Выбрать главу

Должность отца, как брандмейстера, была крайне беспокойна, потому что пожары в то время случались то и дело, днем и ночью, и шестидесятипятилетнему старику нужно было скакать сломя голову куда-нибудь на конец города. Мы почти всегда сопутствовали отцу, тихонько от матушки убегая вслед за ним. Раз, помню, горел винный завод; мы побежали туда. Дело было в конце июля. Пришедши на пожар и достаточно налюбовавшись им, мы отправились во фруктовый сад, принадлежавший тому же винному заводу, воровать яблоки. Нас было несколько человек: одни влезли на деревья и рвали яблоки, другие остались на земле и собирали. Когда мы уже собирались отправиться с захваченной добычей и перелезали через забор, вдруг были остановлены неизвестно откуда явившимися казаками. Кто-то из бывших с нами соумышленников, желая избежать неприятной истории, объявил казакам, указывая на нас, что мы дети брандмейстера. Гонители наши тотчас отвели нас всех к отцу, а сей, отложивши на некоторое время заботу о прекращении пожара в сторону, отвел нас на какой-то двор и с помощью казацких нагаек тут же учинил расправу над своими и чужими. Через несколько времени, когда зашел к нам один чиновник, сын которого был наказан отцом вместе с нами, отец мой очень вежливо извинился перед ним, что распорядился без его спросу.

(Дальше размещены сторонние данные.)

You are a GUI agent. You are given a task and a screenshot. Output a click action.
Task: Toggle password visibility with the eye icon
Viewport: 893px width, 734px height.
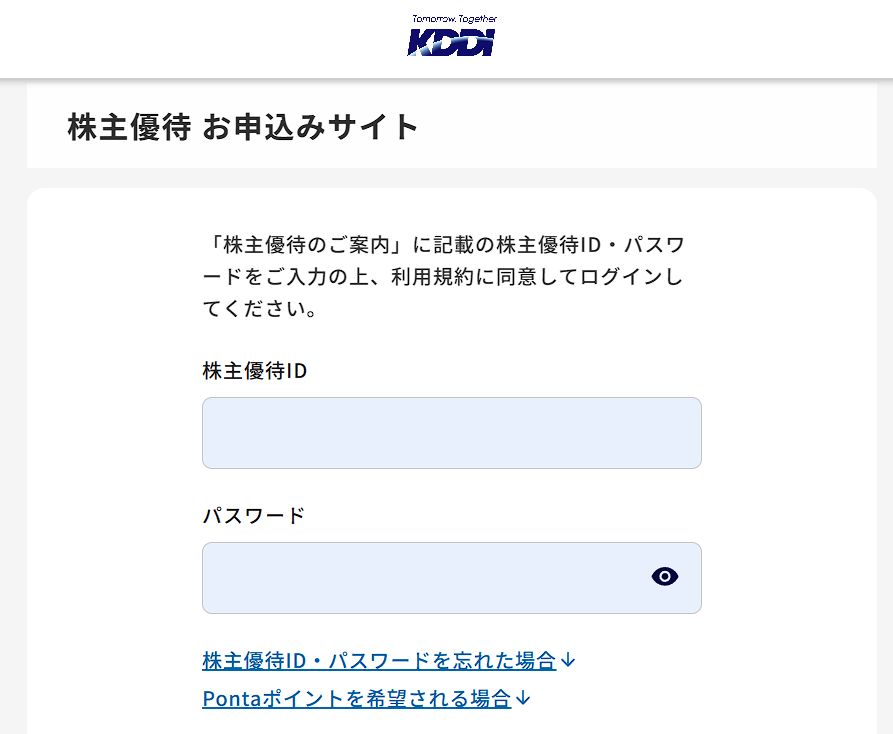click(x=665, y=576)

Каждый день поутру отец ездил рапортовать полицмейстеру о состоянии пожарной команды, а оттуда, вместе с частными приставами, отправлялся куда-нибудь выпить водки; часа в два он обедал дома, затем отдыхал часов до семи, а остальное время дня проводил двояким образом: или читал дома молитвенник и псалтырь, если дело было зимою или осенью, или сидел на скамейке у крыльца, если было летнее или весеннее время. Мы были свободны только в отсутствие отца и, разумеется, делали, что хотели; при нем же, по большей части, укрывались в своих комнатах или усаживались вокруг матери в ее спальне.

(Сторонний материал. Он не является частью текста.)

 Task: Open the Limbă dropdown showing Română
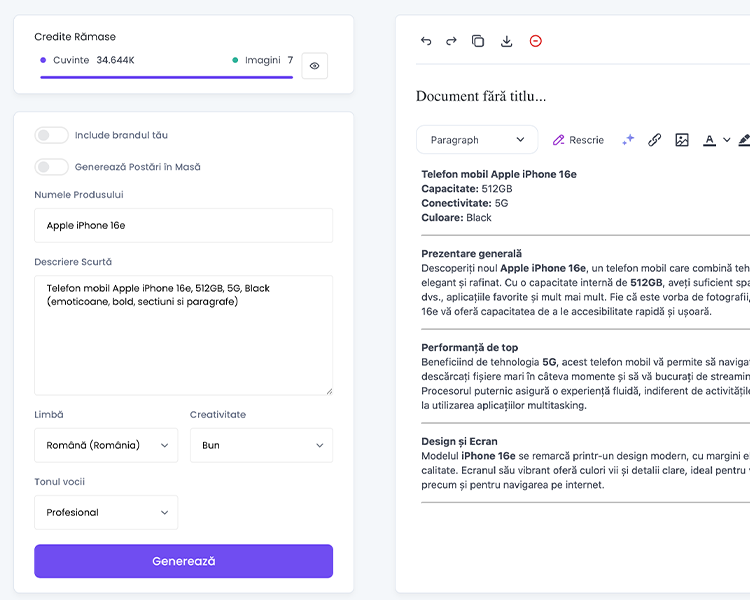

Если заболевал кто-нибудь из нас, отец сейчас же принимал в больном живейшее участие и делался его медиком и куратором на все время болезни. Лекарства, даваемые отцом в этом случае, были очень незамысловаты: так, от лихорадки всегда лечил он раковыми жерновками, которые предварительно измельчались и потом давались больному в водке. Корь и оспу ничем не лечили, а только привязывали руки больного, чтобы он не чесался. Случалось кому-нибудь разрезать ногу или проломить голову (а это случалось) сейчас наливали в рану березовой водки и на вопли несчастного коротко отвечали: «А я вот еще высеку, когда рана-то заживет, а то теперь неловко». Рана с божьей помощью заживала, и обещание сдерживалось.

Так и жили мы изо дня в день; иногда только праздники доставляли некоторую отраду. Пасха, разумеется, была самым веселым праздником. На страстной неделе отец, обыкновенно, собственноручно закалывал свинью, истязания и мучения которой прежде смерти тянулись иногда по целому часу. Кажется, все горло изрезано в мелкие кусочки, и отец поворачивает в ране нож то туда, то сюда, но едва только кучера и солдаты выпустят из рук уши и ноги несчастного животного, как оно вскочит и побежит.

— Эту не зарежете в горло, ваше благородие, — рассуждает какой-нибудь солдат, — уж такая попалась, ее надо колоть под леву лопатку.